Count the lines in the items below that contain the string "button", treating uppercase and lowercase as different. Reply with the number only.

[Click-target data]
* start *

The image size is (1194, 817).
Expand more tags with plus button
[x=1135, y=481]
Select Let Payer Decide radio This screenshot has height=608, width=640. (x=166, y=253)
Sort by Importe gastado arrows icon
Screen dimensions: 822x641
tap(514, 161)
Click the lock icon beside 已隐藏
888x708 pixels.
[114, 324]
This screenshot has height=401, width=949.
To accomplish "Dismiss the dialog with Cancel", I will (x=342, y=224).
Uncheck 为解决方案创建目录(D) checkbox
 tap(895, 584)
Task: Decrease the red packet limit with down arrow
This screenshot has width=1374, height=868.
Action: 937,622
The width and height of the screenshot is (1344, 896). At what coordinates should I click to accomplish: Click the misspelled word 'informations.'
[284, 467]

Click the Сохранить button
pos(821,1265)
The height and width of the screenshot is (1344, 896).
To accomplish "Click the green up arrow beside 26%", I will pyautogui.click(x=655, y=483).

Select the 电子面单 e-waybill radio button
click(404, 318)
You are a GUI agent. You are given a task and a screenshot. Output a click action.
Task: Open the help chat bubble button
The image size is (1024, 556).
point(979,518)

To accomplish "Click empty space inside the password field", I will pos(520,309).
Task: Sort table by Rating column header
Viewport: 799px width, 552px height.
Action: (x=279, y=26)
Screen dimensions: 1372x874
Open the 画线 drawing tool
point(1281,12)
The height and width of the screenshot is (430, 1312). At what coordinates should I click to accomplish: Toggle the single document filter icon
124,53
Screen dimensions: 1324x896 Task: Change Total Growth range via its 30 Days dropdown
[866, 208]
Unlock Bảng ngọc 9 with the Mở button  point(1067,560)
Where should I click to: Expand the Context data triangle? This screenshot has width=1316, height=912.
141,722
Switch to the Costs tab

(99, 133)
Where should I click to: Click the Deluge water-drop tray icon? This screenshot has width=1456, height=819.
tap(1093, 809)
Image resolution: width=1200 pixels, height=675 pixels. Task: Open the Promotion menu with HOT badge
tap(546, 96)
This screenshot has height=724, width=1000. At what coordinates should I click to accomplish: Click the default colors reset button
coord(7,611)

* end *

TASK RESPONSE
6